The answer should hold nothing but the lines from the one with "Facebook (43, 2551)" through the end of the listing below, each exactly as written.

· · · · ·

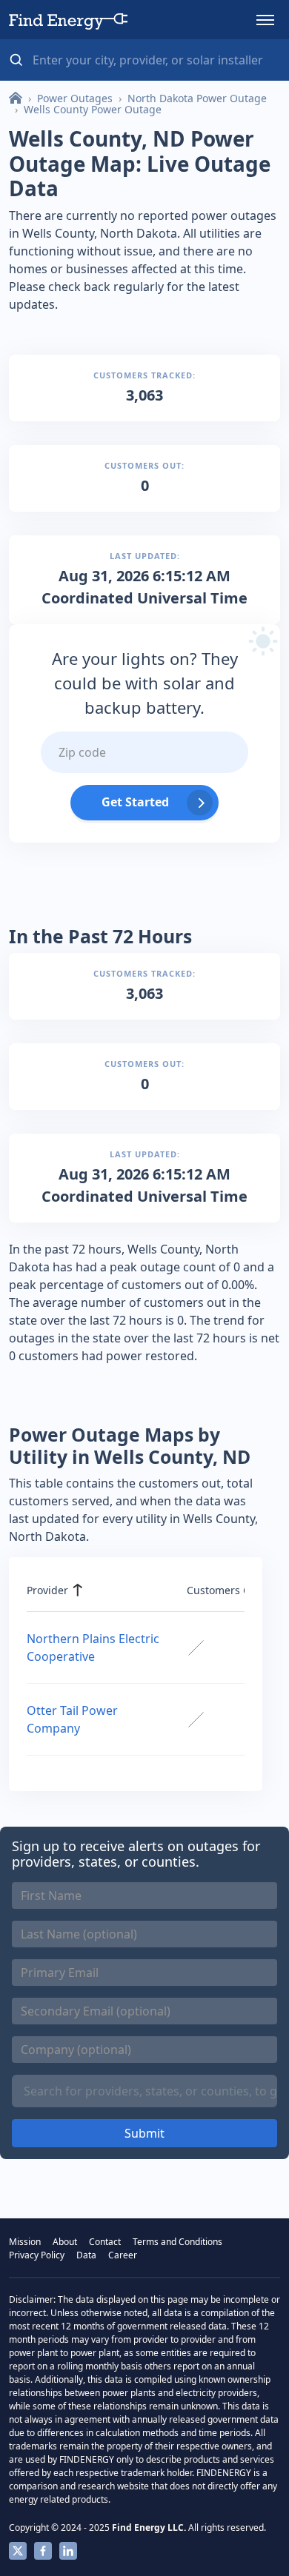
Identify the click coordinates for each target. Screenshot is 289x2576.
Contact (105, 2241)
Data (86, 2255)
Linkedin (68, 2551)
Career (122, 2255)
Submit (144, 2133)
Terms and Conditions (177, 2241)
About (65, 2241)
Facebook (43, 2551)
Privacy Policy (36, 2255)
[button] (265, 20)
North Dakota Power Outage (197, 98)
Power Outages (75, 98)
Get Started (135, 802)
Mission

· · · · ·

● **Answer for the task**
Facebook (43, 2551)
Privacy Policy (36, 2255)
[button] (265, 20)
North Dakota Power Outage (197, 98)
Power Outages (75, 98)
Get Started (135, 802)
Mission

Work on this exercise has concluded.